Elles sont 7000 en France. Elles sont invisibles. On sait qu’elles ont été atterri dans la rue suite à ce les journalistes appellent avec sollicitude un « accident de la vie ». Pourtant, il y a eu , à un moment donné de véritables acteurs, des personnes, en chair et en os, qui les ont exclues, dépossédées du peu qu’elles avaient : un mari alcoolique et violent, un homme dont elles se séparent et qui les empêche de voir leurs enfants, un employeur ou un propriétaire qui les jette à la rue, et puis aussi des professionnels de la justice ou de l’aide sociale qui ne leur disent pas leurs droits, et puis aussi, on ne sait où ni dans quelles mains, des dossiers qui suivent leur cours incroyablement lent, des papiers d’identité volés, des réponses de l’administration qui se font attendre, les prestations auxquelles elles ont renoncé, celles dont on ne leur a pas signalé l’existence… Elles vivent dans les replis de la ville, les recoins sales où elles dorment, les parkings souterrains où elles étalent leurs rares affaires en compagnie d’un chien et d’un collègue de galère. Aucune intimité. Et face à la caméra et aux questions des journalistes, il est plus facile de garder un reste de dignité en déclarant qu’elles ont été abusées ou qu’elles sont « accroc aux drogues dures » plutôt que d’avouer qu’elles sont PAUVRES.
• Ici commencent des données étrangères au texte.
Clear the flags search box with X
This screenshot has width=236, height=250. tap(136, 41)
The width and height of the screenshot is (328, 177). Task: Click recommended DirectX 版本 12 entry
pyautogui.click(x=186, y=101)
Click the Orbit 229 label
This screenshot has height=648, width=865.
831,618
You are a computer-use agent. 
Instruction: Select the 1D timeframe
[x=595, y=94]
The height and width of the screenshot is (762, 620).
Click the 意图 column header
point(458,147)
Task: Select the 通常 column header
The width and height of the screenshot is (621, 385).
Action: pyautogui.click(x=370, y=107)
Idem pour les mères célibataires : 1 à 2 millions en France. 40% des pensions alimentaires ne sont pas payées par le conjoint. Une avocate signale tardivement à l’une d’elles que le recouvrement des pensions ne relève pas du pénal mais du civil, et qu’elle aurait dû faire appel à un huissier ! Le non-versement des pensions alimentaires a des conséquences sur la vie quotidienne de 3 millions d’enfants en France.
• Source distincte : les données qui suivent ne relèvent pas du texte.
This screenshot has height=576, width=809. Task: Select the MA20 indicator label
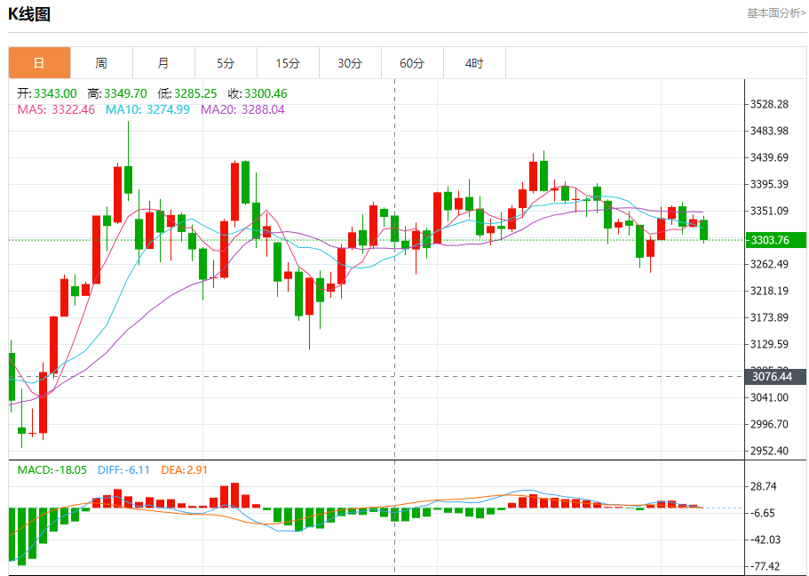point(242,109)
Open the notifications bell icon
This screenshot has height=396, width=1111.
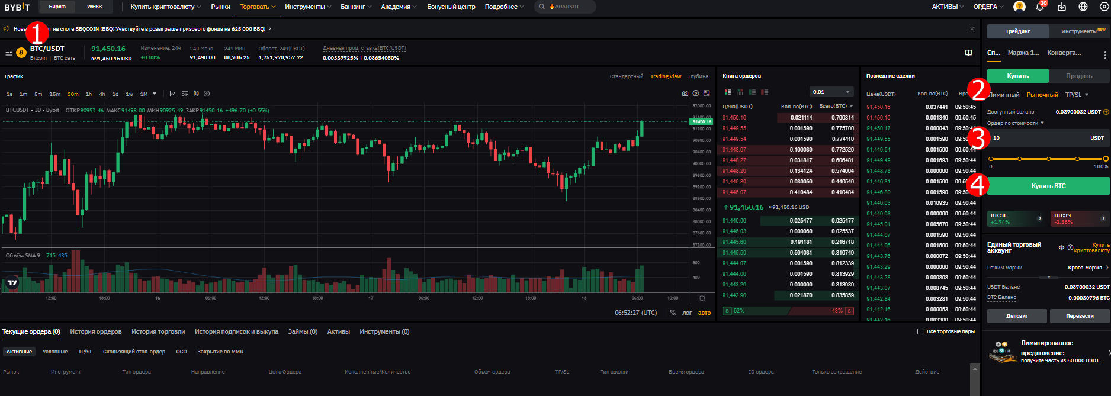click(x=1039, y=7)
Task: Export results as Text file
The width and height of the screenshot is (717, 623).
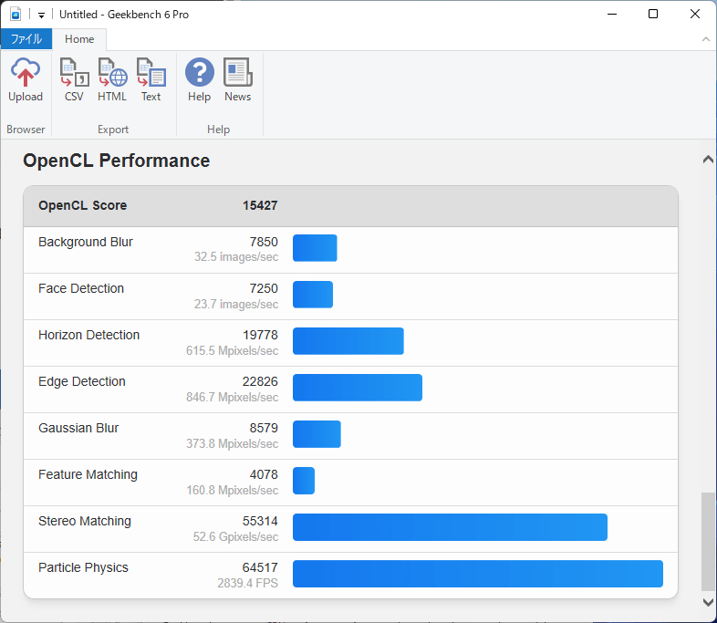Action: pos(151,80)
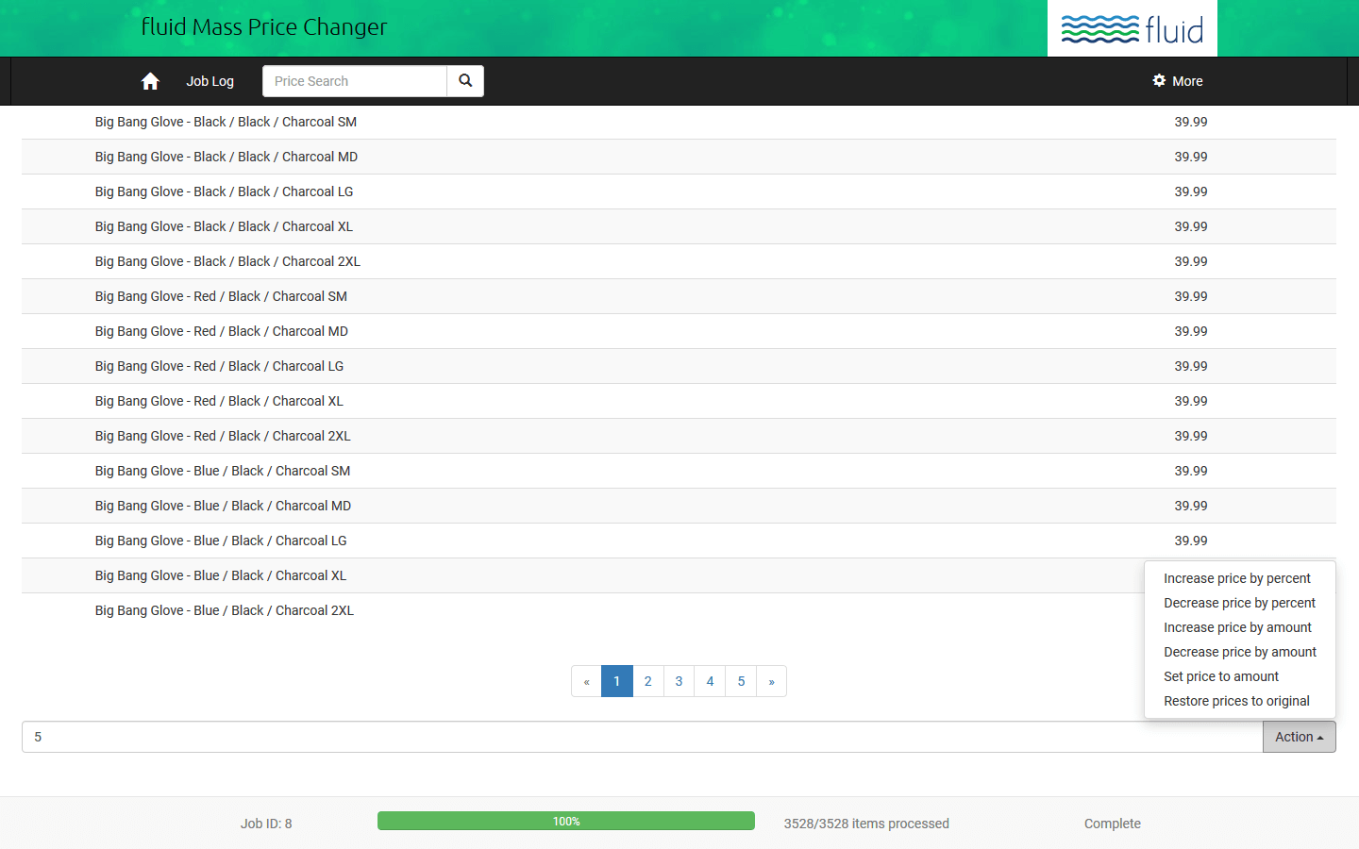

Même si les documentaires sont intéressants et émouvants, je suis critique à l’égard de la trame narrative généralement employée dans ces enquêtes « au fil du temps » qui accompagnent des protagonistes pour lesquels les téléspectateurs éprouvent de l’empathie. Tout se déroule comme si on devait s’attendre à un happy end. Comment sortir de la rue et de la précarité ? Une rencontre, une assistante sociale, un nouveau service un bon renseignement ou un emploi et chacune pourrait s’acheminer vers une success story. C’est méconnaître l’impact durable de l’appauvrissement sur le corps et le psychisme, et ses conséquences durables pour les enfants. Les deux documentaires contenaient très peu de données informatives et surtout, dans le débat animé par Marina Carrère d’Encausse, la volonté d’interpeller énergiquement les pouvoirs publics était absente.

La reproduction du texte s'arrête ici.